With April rent checks due in less than a week, landlords are starting to hear from tenants who aren’t going to be able to pay the rent due to widespread layoffs, furloughs and shutdowns caused by the coronavirus crisis.
“We’re hearing from students who are telling us their classes have gone online and their parents want them to come home, so they want out of their lease,” says developer Mike Wampold, who owns and manages some 2,500 multifamily units in Louisiana. “We’re hearing from workers, too, who have lost their jobs.”
For nearly two weeks now, the owners of commercial strip centers have been dealing with retail and restaurant tenants forced to close and looking for a break on their monthly lease payments.
Now, landlords in the multifamily sector are bracing for a similar wave of entreaties and explanations about why the check is not in the mail.
“We know it’s coming,” Wampold says. “We just don’t know yet how big the tsunami is going to be.”
The expected downturn comes as the market’s multifamily sector, which as recently as 2016 had an average vacancy rate of just 6%, has softened considerably. In 2019, vacancy rates averaged around 9.5% and in 2020—before the pandemic—they were averaging nearly 10%, a preliminary estimate shows.
“That was the stated vacancy rate of complexes we surveyed,” says appraiser Wesley Moore of Cook, Moore and Davenport. “Rental rates, which were averaging $1.04 per square foot, have also been flat.”

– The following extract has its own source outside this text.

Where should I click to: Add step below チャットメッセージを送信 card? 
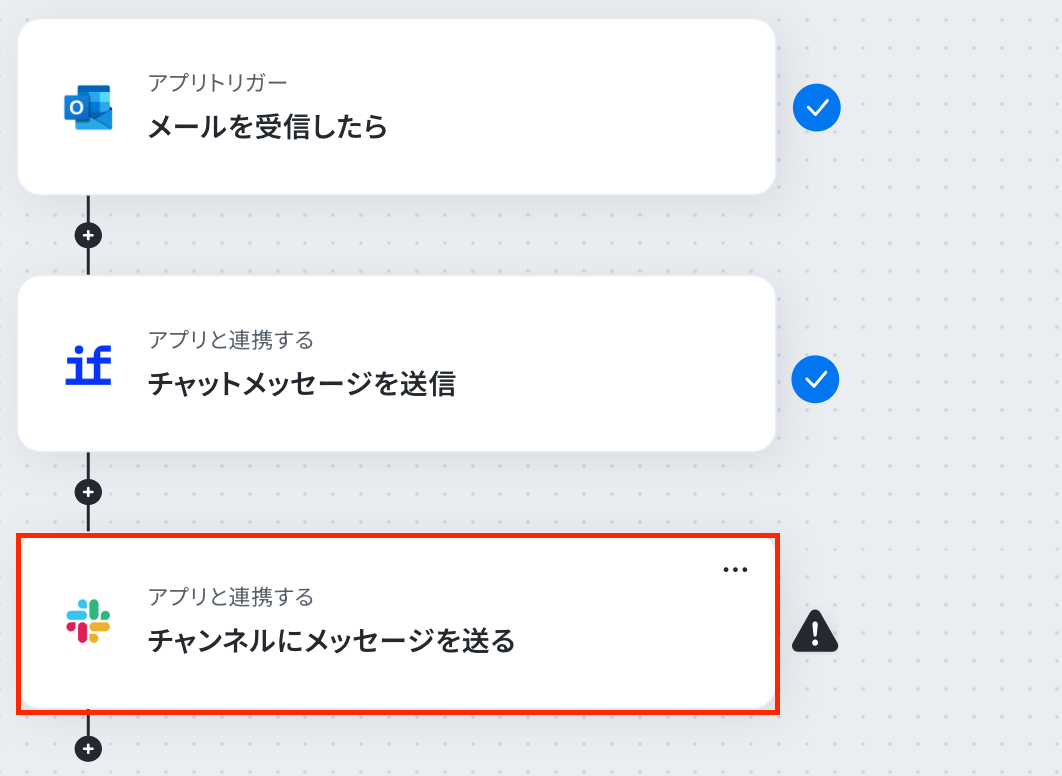88,492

A glut of new inventory in the area over the past three years is largely to blame for the higher vacancy rates and flat rental rates the market was experiencing before the crisis.
“Before all this, you had a supply problem—all the overbuilding we’ve been talking about for years,” Moore says. “Now, we have a demand problem, too.”
While the student housing subsector will suffer because so many of the new complexes developed over the past three years are near LSU, properties that house the now thousands of laid-off service sector employees will likely take an even bigger hit.
“The biggest class it’s going to affect is B and C properties,” broker Mark Segalla at Elifin Realty says. “Those tenants will feel the effect of the pause in the economy. They’re the ones that have lost jobs.”
Like their counterparts in the commercial retail sector, multifamily complex owners are trying to work with their tenants, for now at least.
“We’ve been certainly understanding and empathetic while we wait to see what kind of programs are being offered,” Wampold says. “Other than that, we’re not going to be writing off a lot of stuff right now.”
But what happens in May or June? Even if commerce resumes on a limited basis by then, no one expects the economy to bounce back to its pre-pandemic performance anytime soon, which means vacancy rates will continue to increase.
“There are going to be substantially greater economic vacancies, which means some units physically empty and others will have a body in them but they won’t be paying any rent,” Moore predicts. “Unfortunately, this is going to be very much part of the picture for at least the next year.”